While Citicorp has avoided acquisitions, Mr. Weill has cobbled together Travelers from a diverse group of financial concerns, the second time he has forged such an empire. During the 1960s and 1970s, he assembled a network of brokerage houses that became Shearson Loeb Rhoades, which he sold to American Express Co. in 1981. But he was unable to work with James Robinson 3d, the American Express chairman, and he left in 1985.

The next year, he began afresh, taking over Commercial Credit Co. a troubled lending subsidiary of Control Data Systems Inc. which sold most of the unit to the public that year. The following year, Mr. Weill took Commercial Credit private. In 1988, he bought Primerica, which grew out of the financial operations of American Can. Primerica already owned Smith Barney.

In 1989, Mr. Weill bought retail brokerage operations that had belonged to Drexel Burnham Lambert Inc. which was forced to close because of its problems in the junk-bond market. In 1992, he began to buy Travelers, which had been plagued by bad real-estate investments, and in 1993, he bought Shearson from American Express for $1.2 billion.
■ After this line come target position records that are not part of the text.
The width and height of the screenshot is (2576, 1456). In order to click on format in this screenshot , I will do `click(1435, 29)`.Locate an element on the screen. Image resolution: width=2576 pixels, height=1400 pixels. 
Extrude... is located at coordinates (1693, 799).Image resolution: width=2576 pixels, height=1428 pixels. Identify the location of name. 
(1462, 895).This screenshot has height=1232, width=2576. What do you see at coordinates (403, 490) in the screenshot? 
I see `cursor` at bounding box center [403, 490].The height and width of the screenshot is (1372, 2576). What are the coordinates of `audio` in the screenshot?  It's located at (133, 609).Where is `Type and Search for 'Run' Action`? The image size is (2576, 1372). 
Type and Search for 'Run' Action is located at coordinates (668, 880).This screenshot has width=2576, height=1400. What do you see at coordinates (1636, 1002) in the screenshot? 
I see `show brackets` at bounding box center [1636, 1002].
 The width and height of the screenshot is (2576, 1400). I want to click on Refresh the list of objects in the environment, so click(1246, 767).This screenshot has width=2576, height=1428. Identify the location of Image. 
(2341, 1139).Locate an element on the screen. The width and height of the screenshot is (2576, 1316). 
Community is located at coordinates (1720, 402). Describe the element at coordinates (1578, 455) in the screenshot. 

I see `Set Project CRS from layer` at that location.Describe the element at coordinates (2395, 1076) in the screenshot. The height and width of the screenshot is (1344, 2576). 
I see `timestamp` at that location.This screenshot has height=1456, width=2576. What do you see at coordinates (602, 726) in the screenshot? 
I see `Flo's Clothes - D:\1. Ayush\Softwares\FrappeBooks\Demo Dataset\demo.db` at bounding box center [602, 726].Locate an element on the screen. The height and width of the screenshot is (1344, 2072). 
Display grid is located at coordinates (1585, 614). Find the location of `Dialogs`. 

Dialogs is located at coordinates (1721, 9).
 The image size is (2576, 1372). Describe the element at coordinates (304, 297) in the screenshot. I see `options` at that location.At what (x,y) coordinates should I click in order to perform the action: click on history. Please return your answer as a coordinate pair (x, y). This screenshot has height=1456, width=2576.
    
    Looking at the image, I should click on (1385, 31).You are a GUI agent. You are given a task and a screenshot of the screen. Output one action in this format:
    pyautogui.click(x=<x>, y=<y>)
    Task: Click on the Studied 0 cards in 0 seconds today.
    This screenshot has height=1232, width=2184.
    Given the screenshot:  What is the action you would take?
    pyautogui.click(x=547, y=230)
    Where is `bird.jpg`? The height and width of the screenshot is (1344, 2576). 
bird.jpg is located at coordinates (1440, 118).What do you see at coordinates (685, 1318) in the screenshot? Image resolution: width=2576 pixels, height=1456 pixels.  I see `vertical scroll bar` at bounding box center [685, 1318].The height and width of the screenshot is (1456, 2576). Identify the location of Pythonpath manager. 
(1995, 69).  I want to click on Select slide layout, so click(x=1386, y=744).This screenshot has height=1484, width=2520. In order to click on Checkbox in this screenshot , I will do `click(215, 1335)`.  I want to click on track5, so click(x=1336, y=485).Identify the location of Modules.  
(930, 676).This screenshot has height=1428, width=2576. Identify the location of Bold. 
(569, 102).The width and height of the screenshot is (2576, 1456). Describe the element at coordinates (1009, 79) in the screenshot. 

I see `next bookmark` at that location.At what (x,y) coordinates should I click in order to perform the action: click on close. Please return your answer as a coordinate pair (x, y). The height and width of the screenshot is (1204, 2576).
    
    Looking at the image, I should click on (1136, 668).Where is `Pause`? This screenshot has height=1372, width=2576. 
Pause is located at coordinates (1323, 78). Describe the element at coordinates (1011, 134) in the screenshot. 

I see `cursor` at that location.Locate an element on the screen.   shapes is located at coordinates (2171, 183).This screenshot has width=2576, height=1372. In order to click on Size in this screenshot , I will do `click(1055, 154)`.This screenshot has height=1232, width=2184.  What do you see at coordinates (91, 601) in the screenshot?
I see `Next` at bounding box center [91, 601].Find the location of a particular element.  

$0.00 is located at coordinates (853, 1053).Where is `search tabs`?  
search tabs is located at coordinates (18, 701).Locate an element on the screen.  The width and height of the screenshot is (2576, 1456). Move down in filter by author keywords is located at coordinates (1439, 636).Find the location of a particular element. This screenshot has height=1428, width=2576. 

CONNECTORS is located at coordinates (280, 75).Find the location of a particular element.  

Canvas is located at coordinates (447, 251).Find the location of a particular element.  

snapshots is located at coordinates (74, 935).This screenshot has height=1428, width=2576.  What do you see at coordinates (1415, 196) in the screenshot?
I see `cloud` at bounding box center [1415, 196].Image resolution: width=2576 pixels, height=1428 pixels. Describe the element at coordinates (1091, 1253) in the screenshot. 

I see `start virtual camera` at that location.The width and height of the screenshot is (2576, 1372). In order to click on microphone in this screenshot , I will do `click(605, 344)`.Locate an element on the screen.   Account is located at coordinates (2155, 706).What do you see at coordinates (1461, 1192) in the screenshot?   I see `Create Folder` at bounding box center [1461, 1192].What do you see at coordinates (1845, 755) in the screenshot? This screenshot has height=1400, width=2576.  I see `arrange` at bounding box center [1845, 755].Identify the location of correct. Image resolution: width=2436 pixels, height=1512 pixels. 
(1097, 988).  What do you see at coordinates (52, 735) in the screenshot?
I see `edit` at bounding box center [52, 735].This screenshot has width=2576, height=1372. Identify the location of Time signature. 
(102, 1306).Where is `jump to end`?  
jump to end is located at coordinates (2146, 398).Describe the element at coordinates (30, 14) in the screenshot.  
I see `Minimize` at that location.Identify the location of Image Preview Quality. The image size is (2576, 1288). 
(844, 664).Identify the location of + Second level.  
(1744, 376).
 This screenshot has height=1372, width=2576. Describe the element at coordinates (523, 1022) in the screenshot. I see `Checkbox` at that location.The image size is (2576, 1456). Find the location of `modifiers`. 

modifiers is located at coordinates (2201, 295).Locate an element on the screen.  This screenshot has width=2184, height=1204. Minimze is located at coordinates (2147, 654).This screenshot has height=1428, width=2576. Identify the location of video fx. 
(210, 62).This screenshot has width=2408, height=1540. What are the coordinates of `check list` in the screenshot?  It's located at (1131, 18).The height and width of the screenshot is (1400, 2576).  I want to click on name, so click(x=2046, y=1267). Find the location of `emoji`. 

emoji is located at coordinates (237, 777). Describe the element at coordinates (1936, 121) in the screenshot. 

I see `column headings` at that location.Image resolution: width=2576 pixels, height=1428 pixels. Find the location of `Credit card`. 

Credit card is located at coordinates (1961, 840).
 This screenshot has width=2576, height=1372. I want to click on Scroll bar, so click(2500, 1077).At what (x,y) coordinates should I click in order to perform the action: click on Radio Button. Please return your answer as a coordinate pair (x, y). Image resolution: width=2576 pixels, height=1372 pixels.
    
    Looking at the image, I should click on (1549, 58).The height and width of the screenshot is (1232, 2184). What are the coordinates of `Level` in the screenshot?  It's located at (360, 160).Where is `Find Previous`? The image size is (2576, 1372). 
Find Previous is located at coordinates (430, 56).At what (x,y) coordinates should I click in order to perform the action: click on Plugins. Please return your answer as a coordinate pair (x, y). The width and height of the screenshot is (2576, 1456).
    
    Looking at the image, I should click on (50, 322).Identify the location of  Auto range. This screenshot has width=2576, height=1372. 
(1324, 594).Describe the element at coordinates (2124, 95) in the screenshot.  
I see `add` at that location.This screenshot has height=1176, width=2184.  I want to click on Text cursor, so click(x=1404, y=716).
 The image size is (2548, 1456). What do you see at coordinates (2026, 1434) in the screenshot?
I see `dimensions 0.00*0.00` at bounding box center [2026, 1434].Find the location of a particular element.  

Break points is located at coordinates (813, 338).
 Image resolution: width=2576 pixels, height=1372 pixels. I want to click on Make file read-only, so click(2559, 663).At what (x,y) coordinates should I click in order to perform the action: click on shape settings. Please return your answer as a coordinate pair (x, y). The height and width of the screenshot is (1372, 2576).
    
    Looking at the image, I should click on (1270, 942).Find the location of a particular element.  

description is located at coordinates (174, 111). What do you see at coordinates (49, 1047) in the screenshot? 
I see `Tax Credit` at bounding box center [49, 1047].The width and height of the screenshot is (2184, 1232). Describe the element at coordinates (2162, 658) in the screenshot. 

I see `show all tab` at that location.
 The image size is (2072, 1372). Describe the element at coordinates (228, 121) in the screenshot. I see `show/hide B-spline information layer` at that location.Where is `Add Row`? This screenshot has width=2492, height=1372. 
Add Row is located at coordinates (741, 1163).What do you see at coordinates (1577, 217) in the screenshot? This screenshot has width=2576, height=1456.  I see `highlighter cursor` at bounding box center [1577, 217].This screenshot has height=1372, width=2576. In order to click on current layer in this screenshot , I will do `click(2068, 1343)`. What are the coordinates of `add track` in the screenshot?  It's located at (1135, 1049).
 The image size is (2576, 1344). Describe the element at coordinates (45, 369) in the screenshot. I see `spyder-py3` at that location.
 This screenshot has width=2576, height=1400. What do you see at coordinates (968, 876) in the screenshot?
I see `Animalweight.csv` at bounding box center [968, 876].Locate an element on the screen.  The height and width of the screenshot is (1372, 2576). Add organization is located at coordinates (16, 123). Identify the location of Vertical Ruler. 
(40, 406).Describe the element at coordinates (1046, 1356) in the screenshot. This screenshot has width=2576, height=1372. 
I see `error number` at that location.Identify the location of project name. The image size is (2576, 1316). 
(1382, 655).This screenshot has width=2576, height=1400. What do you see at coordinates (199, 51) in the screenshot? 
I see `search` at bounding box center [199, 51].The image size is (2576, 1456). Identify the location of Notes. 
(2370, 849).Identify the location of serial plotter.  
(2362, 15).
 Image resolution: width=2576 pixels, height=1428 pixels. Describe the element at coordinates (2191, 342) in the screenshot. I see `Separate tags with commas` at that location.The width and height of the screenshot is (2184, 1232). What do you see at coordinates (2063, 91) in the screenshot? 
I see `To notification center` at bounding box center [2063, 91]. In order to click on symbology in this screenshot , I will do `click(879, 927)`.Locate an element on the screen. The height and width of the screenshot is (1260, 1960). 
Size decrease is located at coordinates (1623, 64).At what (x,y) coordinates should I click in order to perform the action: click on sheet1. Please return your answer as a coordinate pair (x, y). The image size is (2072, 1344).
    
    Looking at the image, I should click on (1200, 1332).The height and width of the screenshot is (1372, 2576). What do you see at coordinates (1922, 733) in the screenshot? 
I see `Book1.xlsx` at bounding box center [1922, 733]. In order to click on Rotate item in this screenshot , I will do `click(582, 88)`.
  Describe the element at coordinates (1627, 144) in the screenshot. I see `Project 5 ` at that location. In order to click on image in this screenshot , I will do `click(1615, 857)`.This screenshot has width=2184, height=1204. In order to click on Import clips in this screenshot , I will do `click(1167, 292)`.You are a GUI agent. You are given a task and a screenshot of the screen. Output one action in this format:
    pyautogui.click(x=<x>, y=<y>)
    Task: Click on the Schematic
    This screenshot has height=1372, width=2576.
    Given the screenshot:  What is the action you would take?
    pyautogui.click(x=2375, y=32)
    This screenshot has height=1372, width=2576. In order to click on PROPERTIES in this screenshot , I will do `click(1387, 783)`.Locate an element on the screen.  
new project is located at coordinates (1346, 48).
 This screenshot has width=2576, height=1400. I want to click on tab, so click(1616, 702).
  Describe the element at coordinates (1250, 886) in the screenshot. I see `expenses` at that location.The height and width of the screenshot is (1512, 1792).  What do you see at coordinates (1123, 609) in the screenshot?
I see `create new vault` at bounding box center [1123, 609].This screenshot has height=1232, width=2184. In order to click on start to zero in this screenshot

Last year, he bought Salomon Brothers, the bond-trading powerhouse that had run into trouble with the government by trying to corner the market at Treasury-bond auctions.

According to Mr. Reed, it was Mr. Weill who had the idea of uniting Citicorp with Travelers, broaching the idea late in February. Mr. Reed said he found the idea instantly appealing because it allowed the two organizations to merge their distribution channels, providing one-stop shopping for consumers.

Mr. Reed said an emerging worldwide middle class would not want to shop from place to place for financial products. Nobody wants a mortgage, he said, they want to buy a house. Similarly, he said, savers do not want to own mutual funds but want to prepare for retirement as part of an overall plan.